### WORK TO COMPLETE
Collect each line of the entries that holds the string "computer".
+ + + +
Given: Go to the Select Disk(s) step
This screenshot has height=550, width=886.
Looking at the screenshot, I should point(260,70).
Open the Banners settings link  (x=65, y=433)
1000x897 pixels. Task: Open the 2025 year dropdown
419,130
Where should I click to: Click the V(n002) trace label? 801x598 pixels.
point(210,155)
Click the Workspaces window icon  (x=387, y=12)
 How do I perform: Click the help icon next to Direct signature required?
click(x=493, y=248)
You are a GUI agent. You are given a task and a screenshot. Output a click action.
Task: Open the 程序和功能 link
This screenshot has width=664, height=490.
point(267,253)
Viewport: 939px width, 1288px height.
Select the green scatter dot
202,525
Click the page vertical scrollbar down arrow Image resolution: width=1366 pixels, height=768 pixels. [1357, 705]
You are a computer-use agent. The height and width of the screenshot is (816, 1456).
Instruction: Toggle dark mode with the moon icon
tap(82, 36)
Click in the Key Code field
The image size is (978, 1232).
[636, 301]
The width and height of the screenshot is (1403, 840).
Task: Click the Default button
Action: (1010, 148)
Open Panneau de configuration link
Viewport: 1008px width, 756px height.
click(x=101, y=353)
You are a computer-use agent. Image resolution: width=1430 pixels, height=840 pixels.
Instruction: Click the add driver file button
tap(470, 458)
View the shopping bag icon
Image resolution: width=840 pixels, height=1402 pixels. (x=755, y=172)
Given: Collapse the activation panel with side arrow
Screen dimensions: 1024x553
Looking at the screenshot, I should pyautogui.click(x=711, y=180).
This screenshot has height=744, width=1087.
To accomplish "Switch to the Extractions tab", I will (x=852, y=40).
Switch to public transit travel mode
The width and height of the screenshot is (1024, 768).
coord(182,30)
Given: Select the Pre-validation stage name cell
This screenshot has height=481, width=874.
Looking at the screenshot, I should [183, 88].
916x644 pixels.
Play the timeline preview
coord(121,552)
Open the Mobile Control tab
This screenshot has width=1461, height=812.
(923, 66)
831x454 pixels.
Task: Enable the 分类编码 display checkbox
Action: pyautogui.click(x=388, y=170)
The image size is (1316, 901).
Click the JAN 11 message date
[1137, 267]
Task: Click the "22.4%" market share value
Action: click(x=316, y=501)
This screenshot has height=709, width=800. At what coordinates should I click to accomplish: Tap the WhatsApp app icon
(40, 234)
+ + + +
### ANSWER TO THE PROBLEM
You are a computer-use agent. The height and width of the screenshot is (816, 1456).
You are a computer-use agent. Image resolution: width=1430 pixels, height=840 pixels.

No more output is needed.